The Origin of the American Civil War, written by Gerald Gunderson, addresses the ongoing debate of what was the cause of the American Civil War. Gunderson clearly expresses his thesis by stating, “Many of these explanations have been thoughtfully prepared and then further polished by cross-examination, yet when all these efforts have been objectively considered they yield few definitive conclusions” (Gunderson 915). He briefly addresses some of the debated causes of the war which includes conflicting objectives, slavery, the development of economic organizations, and succession. After his brief explanation of the ongoing debates, he provides an in-depth research analysis of the cost of war versus abolition. This is an attempt to determine whether the “direct economic stake in slavery” (Gunderson 941) for the South could be motivation to cause war. Then Gunderson offers an analysis to explain the motivation for the North to participate in the war which was addressed by determining the cost of breaking up the Union (and by default ending slavery) versus the cost of the war. In both cases Gunderson comes to the conclusion that the North and the South would have perceived going to war as being the less expense. Based on this information he then makes a claim that slavery was the cause of the war. Gunderson did not adequately address other possible causes of the Civil war and used methods that are not concrete to prove that slavery was the cause of the war. For these reasons, he failed to prove his thesis.
Through the use of an authoritative warrant1 Gunderson provides data and mathematical formulas to provide proof that the war would cost less than the failure of the North and the South in achieving their objectives. He does not provide adequate proof that the data he is using to make his claims are credible. He expects his reader to accept the data he has provided as credible based on his expertise without adequately explaining the validity of the data used. Gunderson also provides data showing the per capita loss of revenue for southerners as a result of abolition. This is used to aid in his mathematical explanation that the war would cost less. This presentation of data is especially erroneous. By showing a per capita revenue loss Gunderson avoids the fact that slaves are expensive and by 1860 less than 25% of southerners are slave owners (Sproul). The per capita revenue loss data misleads his reader into believing that all southerners are losing significant income which creates the assumption that all southerners would support a war.

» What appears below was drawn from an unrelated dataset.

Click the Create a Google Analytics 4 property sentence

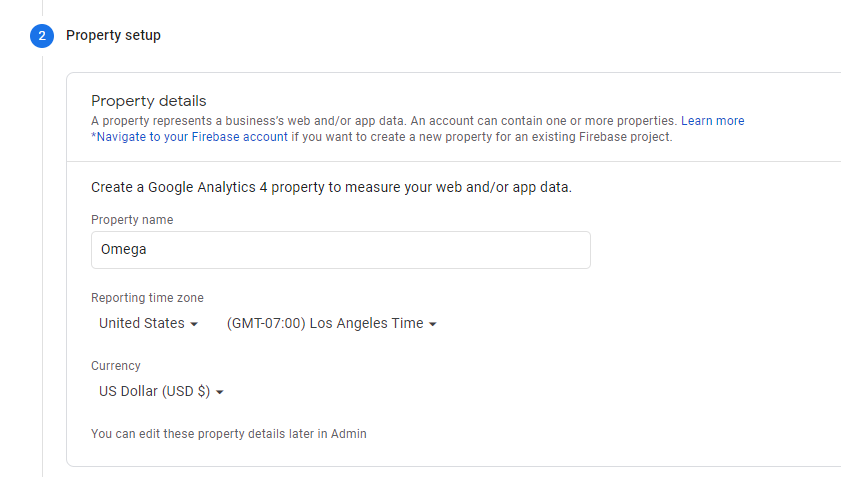point(331,187)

Gunderson’s thesis includes the notion that there is an ongoing debate among historians as to the cause of the Civil War. He failed to address other sides of the argument in detail which lends to the loss of parallelism in his paper. He wrote four pages stating that conflicting objectives, the development of economic organizations, and succession are other widely debated reasons for the cause of the Civil War without providing any evidence to prove or debunk these claims. However, he wrote thirty-one pages to convince his reader that slavery was the cause of the Civil War. This decision did a great disservice to the support of his thesis. How can a reader believe his claims of slavery as the cause of the Civil War through a bombardment of information without providing equal, or at least significant, information on the other theories?
Gerald Gunderson had the opportunity to prove his thesis, but failed. He could have done justice to his thesis by providing information supporting the validity of the data he used, not basing the revenue loss from abolition on a per capita basis, and providing information supporting or discrediting the other widely debated theories as to the cause of the Civil War. By omitting critical information and presenting data in his chosen fashion his conclusions cannot be accepted as fact by the reader.
Gunderson, Gerald. “The Origins of the American Civil War.” The Journal of Economic History 34.4 (1974): 915-950.
Sproul, David. Lecture. American Civil War. University of Nevada – Las Vegas. Las Vegas, NV. 9 August 2006.